(Element lookup entries)
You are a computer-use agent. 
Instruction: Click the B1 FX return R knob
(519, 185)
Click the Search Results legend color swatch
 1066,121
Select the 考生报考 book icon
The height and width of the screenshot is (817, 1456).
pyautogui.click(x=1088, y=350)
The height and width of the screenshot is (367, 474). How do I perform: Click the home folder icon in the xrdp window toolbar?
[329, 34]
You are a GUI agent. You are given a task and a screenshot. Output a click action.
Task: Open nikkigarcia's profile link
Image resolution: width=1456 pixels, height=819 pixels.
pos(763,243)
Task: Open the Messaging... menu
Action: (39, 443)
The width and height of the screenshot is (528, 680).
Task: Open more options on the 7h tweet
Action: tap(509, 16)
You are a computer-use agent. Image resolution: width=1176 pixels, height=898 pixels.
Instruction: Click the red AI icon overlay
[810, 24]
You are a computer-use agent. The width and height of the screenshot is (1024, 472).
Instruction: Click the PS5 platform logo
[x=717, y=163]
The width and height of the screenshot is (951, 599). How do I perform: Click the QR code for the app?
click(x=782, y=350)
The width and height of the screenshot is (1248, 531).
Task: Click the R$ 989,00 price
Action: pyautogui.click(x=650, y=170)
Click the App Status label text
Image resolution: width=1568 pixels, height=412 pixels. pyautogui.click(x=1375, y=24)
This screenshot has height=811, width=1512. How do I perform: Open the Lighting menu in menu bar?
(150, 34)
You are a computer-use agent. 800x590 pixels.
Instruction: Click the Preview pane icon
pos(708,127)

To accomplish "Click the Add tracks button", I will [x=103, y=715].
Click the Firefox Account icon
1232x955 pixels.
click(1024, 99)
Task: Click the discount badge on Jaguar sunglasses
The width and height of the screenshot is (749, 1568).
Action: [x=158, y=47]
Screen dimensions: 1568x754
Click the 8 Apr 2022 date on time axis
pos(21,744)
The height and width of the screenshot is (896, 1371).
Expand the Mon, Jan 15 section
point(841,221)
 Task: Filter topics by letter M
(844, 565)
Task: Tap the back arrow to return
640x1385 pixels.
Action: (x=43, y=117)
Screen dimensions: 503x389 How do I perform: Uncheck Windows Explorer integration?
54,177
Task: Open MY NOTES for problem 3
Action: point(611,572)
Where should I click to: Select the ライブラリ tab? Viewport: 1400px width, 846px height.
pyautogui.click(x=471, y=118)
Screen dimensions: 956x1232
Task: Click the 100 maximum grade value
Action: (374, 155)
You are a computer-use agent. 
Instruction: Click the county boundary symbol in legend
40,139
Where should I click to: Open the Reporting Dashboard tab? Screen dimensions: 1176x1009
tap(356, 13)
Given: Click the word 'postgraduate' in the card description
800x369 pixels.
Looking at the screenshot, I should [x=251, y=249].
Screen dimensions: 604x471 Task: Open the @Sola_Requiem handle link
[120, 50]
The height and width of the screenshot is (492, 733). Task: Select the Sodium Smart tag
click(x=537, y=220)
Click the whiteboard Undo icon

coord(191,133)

- PROMPT
Please rewrite the entries from the beginning through the line containing "Action: tap(509, 16)", replacing "knob" with "dial" and leaving everything else unchanged.

- TASK RESPONSE
You are a computer-use agent. 
Instruction: Click the B1 FX return R dial
(519, 185)
Click the Search Results legend color swatch
 1066,121
Select the 考生报考 book icon
The height and width of the screenshot is (817, 1456).
pyautogui.click(x=1088, y=350)
The height and width of the screenshot is (367, 474). How do I perform: Click the home folder icon in the xrdp window toolbar?
[329, 34]
You are a GUI agent. You are given a task and a screenshot. Output a click action.
Task: Open nikkigarcia's profile link
Image resolution: width=1456 pixels, height=819 pixels.
pos(763,243)
Task: Open the Messaging... menu
Action: (39, 443)
The width and height of the screenshot is (528, 680).
Task: Open more options on the 7h tweet
Action: tap(509, 16)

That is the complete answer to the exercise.